Amigdalina- fakty i mity

0

O amigdalinie krąży wiele informacji na temat oddziaływania na komórki nowotworowe. W Polsce terapia amigdaliną nie jest uznawana za konwencjonalną terapię, a przyjmowanie jej powinno się odbywać ściśle z zaleceniami producenta lub lekarza. Czy amigdalina może pomóc w leczeniu nowotworów?

Amigdalina leczy raka- MIT

Amigdalina, zwana witaminą B17 jest związkiem występującym w gorzkich migdałach, orzechach nerkowca, macadamia, czy w owocach o drobnych pestkach. Najpopularniejszym źródłem amigdaliny są gorzkie pestki moreli. To właśnie ta substancja odpowiada za gorzki smak oraz aromat, który charakteryzuje jądra pestek moreli. Niektórzy naukowcy twierdzą, że amigdalina może leczyć nowotwory. Związek ten wnika do ich wnętrza i tam rozkłada się na toksyczny cyjanowodór, który ma niszczyć od wewnątrz komórki rakowe. Według jednej hipotezy komórki nowotworowe, w przeciwieństwie do komórek zdrowych, miałyby zawierać większe stężenia beta-glukozydazy i beta-glukoronidazy – enzymów odpowiedzialnych za rozkładanie amigdaliny do cyjanowodoru. Miałyby być jednocześnie uboższe w rodanazę, która z kolei neutralizuje toksyczne właściwości tego związku. Jak jednak wykazano, komórki nowotworowe, jak i prawidłowe, charakteryzują się jej porównywalną aktywnością.
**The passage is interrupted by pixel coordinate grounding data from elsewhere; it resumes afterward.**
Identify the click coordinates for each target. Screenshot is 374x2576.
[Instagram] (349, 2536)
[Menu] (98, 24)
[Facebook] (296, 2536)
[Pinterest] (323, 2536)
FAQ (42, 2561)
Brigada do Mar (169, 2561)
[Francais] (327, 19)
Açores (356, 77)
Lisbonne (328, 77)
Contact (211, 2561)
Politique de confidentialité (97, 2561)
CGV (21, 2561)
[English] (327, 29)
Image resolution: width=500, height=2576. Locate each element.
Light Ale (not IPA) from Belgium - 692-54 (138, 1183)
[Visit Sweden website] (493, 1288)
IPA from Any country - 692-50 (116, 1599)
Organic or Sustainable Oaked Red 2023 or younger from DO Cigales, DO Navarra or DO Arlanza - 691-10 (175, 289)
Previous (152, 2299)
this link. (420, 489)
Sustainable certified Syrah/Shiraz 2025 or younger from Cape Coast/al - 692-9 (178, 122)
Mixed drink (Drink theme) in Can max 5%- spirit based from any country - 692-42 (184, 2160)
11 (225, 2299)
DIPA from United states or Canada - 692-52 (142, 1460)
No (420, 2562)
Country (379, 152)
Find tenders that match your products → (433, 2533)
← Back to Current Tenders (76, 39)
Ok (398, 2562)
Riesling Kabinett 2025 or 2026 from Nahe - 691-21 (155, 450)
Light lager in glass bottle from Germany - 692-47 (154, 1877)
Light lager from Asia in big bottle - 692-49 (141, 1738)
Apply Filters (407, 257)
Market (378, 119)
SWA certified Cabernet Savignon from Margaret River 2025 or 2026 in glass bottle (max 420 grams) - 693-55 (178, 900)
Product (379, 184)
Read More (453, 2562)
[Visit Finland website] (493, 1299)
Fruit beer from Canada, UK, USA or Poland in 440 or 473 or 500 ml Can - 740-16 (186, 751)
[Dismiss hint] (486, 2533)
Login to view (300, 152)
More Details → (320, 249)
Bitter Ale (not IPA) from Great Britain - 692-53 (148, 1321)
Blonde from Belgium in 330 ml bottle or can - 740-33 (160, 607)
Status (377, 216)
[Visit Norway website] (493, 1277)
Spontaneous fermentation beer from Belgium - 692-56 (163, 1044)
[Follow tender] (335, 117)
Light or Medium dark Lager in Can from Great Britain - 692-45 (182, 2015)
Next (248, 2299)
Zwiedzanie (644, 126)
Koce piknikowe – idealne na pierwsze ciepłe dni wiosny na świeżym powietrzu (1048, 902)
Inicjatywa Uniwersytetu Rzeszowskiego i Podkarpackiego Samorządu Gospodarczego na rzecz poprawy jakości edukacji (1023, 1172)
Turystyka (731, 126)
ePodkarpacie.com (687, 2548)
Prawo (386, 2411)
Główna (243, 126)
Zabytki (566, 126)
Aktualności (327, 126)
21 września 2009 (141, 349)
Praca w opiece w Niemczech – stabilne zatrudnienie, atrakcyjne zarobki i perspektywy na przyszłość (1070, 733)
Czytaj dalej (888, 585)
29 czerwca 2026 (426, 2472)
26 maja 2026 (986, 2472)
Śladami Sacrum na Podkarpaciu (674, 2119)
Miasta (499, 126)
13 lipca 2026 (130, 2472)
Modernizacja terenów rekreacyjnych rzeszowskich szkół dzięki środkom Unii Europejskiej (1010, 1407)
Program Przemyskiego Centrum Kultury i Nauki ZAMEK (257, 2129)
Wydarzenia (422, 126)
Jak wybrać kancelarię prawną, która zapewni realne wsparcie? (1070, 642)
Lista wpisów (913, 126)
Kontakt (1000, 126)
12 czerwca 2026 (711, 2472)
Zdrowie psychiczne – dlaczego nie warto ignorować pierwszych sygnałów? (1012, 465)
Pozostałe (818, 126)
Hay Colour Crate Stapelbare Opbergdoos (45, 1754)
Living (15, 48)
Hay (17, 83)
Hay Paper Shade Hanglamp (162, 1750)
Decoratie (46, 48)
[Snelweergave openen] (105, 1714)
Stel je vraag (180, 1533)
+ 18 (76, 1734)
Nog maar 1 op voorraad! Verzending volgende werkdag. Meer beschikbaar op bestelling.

Według innej teorii nowotwór jest wynikiem zaburzeń metabolicznych, spowodowanych niedoborem witamin, w tym „witaminy B17”. Amigdalina nie należy jednak do grupy witamin. Amerykański biochemik Ernst Krebs, który opatentował półsyntetyczny związek wchodzący w skład letrilu, usilnie próbował nadać jej taki status tylko dlatego, by zarejestrować go jako suplement diety, a nie środek farmaceutyczny. Podsumowując, żadne z przeprowadzonych badań nie potwierdziło przeciwnowotworowego charakteru amigdaliny. Dopóki nie zostaną wykonane dokładne badania witaminy B17, a jej antynowotworowe działanie nie zostanie potwierdzone w 100 proc., trudno jest mówić o przełomie w leczeniu osób chorych na raka.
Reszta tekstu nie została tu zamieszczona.